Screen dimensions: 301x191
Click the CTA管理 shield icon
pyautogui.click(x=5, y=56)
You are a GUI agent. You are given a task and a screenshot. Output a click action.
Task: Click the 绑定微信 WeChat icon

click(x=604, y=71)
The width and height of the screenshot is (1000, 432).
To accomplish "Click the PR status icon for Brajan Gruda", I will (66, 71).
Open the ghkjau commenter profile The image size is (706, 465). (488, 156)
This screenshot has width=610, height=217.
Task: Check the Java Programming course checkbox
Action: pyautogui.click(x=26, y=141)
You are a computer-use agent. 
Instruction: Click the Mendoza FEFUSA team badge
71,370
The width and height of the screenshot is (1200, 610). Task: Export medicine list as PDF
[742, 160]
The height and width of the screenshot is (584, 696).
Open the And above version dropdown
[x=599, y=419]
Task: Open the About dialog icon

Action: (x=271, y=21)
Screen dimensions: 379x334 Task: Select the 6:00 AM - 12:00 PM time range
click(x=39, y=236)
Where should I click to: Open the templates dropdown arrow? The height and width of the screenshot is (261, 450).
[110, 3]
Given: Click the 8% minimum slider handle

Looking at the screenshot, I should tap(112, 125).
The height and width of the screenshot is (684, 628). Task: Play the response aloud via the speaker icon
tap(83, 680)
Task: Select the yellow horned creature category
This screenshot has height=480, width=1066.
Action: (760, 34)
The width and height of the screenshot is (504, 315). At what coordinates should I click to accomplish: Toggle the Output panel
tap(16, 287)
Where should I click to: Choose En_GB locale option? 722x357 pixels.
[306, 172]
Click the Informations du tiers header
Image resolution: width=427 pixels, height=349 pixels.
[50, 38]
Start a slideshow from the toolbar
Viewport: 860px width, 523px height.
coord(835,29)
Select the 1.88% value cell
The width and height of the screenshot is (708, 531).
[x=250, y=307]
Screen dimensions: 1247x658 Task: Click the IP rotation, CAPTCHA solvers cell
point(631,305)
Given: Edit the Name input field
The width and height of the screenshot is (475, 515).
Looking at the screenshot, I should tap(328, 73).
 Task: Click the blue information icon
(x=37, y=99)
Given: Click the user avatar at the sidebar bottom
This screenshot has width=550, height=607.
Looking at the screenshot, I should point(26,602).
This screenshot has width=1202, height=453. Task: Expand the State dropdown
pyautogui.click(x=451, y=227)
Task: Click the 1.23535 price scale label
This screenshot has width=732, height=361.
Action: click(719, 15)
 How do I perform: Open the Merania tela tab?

━━━━━━━━

Reproduce the lines from the one containing "Given: Edit the Name input field" to the end of the entries, keeping both ends and adding nothing.

Given: Edit the Name input field
The width and height of the screenshot is (475, 515).
Looking at the screenshot, I should tap(328, 73).
 Task: Click the blue information icon
(x=37, y=99)
Given: Click the user avatar at the sidebar bottom
This screenshot has width=550, height=607.
Looking at the screenshot, I should point(26,602).
This screenshot has width=1202, height=453. Task: Expand the State dropdown
pyautogui.click(x=451, y=227)
Task: Click the 1.23535 price scale label
This screenshot has width=732, height=361.
Action: click(719, 15)
 How do I perform: Open the Merania tela tab?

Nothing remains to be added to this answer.